With 1.5:1 ratio, the most you could fit into 1,500 kbps is 2 channels of 48 KHz, 24-bit, with no options for surround sound. And 48-24 is the minimum format sold as "HD" to the audiophile market, the minimum I would willingly record music I was going to engineer in a studio (and I always tell my students to make sure the recording equipment they buy supports 96 KHz, 24-bit, but that's it's own tangent).
DTS-HD formats also support a similarly impressive array of high resolution formats, generally lossless (I wouldn't promise "all" without double-checking the compatibility options that got built into every single variant).
Returning to the GH2, the codec itself is meant to be used for "lossy" compression, not "lossless" and Vitaliy would essentially have to write code to swap in another codec to get either lossless compression or access to higher bit-depth or samplerates. Even if we did, we would be limited by the quality of the analog to digital converters in the GH2 and the seeming inability to bypass the microphone pre-amp completely. In other words, all sorts of issues that create problems before the audio even gets compressed. Those are the ones I've been trying to find the best settings to address. :)

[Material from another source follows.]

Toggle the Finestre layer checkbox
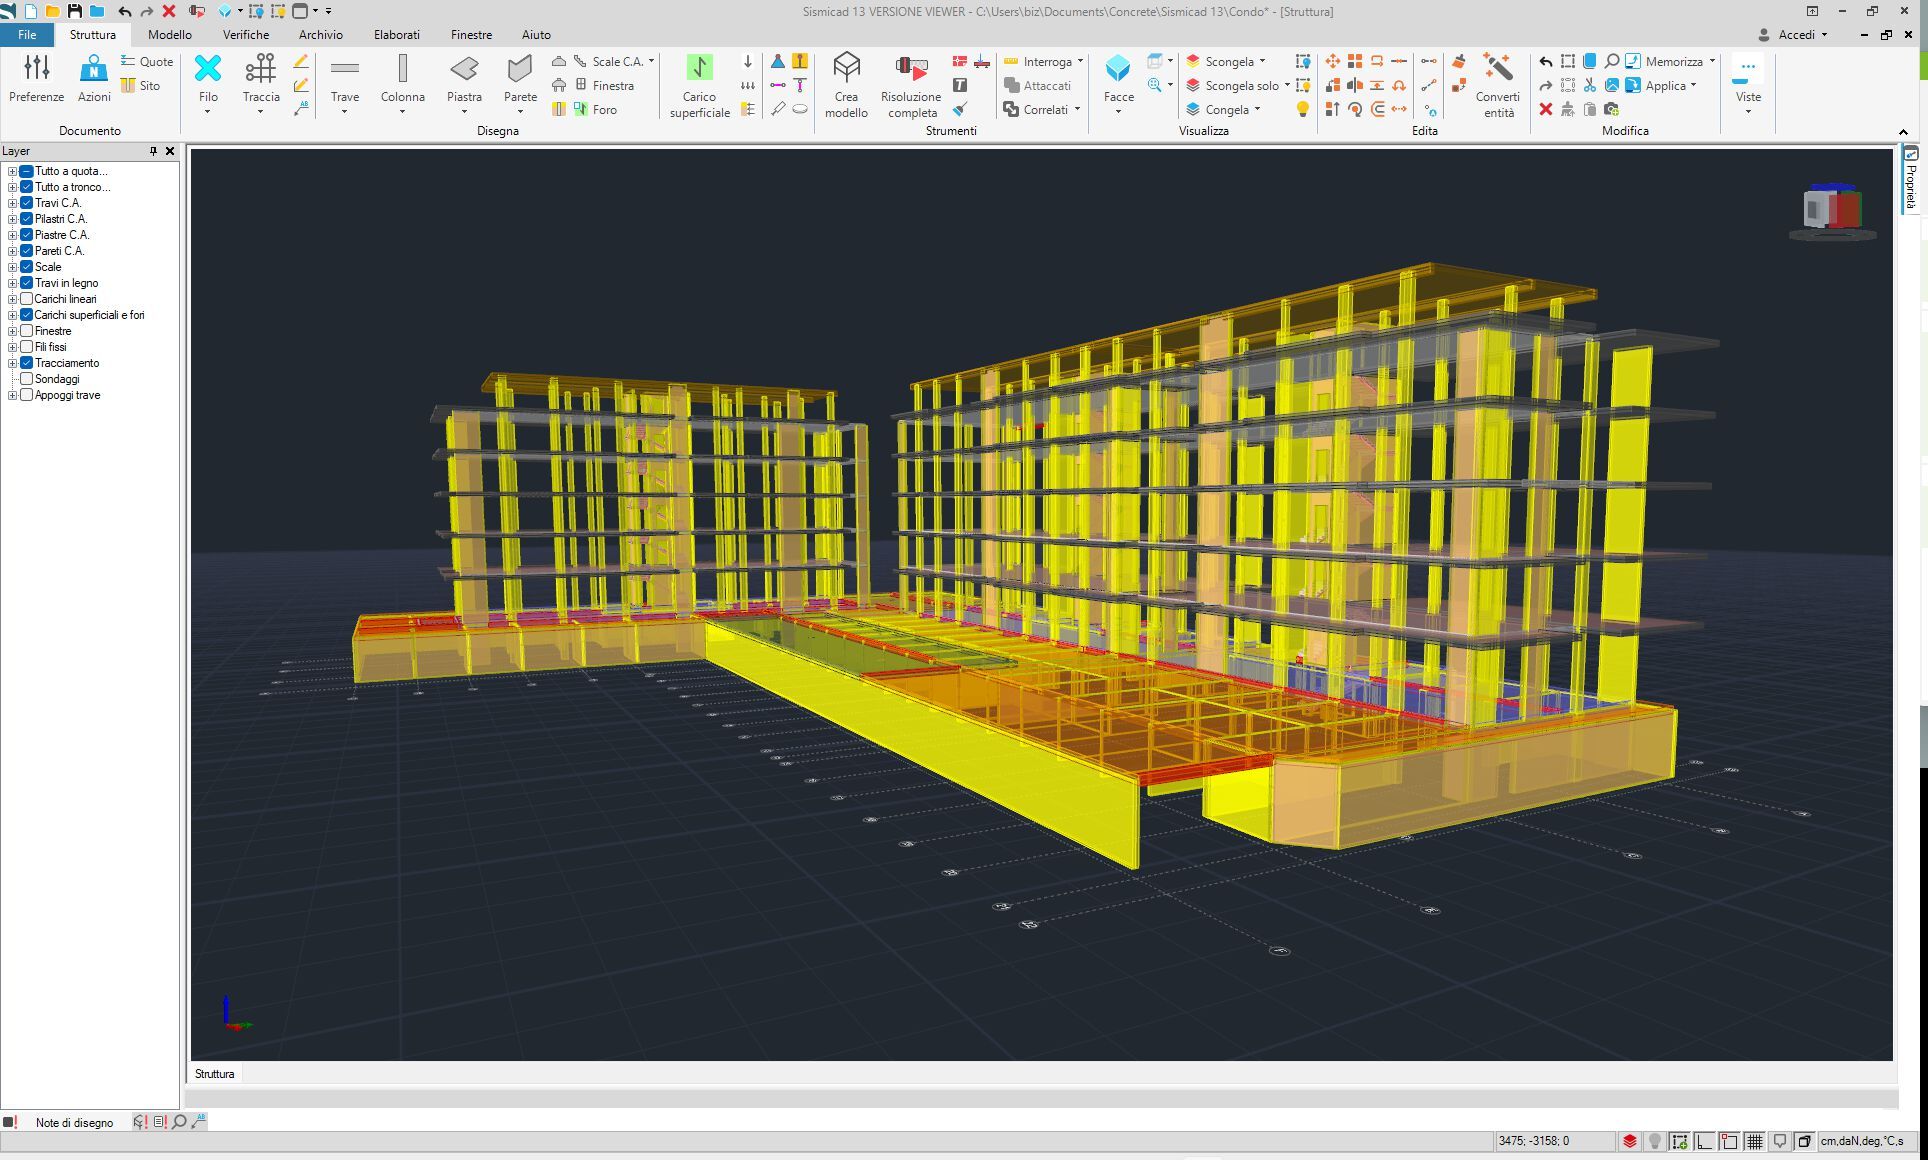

If we can't have true lossless compression or high samplerates or bit-depths, etc., etc., I would have to say that there is little be gained by going past 448 kbps for stereo recording (and that's coming from someone with experience consistently picking out specific analog to digital and digital to analog converters in blind testing). There's just a point of diminishing return and nothing short of full lossless gets beyond that. If you want the highest fidelity, there are other options available.
But, the hack has given us way more control so that we can do a better job of recording interviews, dialog, etc. when we want "the reasonable best" in situations where using additional equipment isn't practical or cost-effective. That's a really good thing and I'm enjoying it.
@thepalalias, thanks for the info it seems you know your stuff and like me who did a B.S.c Creative Music & Sound Technology. Yes, like some other problems with the hack like spanning, it would require things like a complete re-write of the whole operating system. As you told me and I told someone else who commented on one my videos on youtube- Even though its not perfect, its far more cost effective than buying the broadcasting stuff.
@chrimsbroome A great area to get your degree in. Mine was in Music Theory/Composition but I had already founded a music label and started doing consulting work for music tech. companies at the time, so sounds like we might be on the same wavelength. :)
It's not just a question of the money, too: it's the time, effort, manpower and extra equipment (and things to keep track of). If you're shooting by yourself, being able to shoot audio on camera at the same time by yourself is a lot more practical than having a second recorder. If you have someone around that can handle audio at the same time you're shooting, then that's a different story. :)
So you would say that for this kind of job (interview, atmo, dialog) the quality of the inbuilt preamp is suitable? Sure, not perfect at all, just good enough... ? Does it make sense to add a small external preamp like Tascam iXz, so you can keep gain in cam as low as possible (and maybe get xlr in as well)?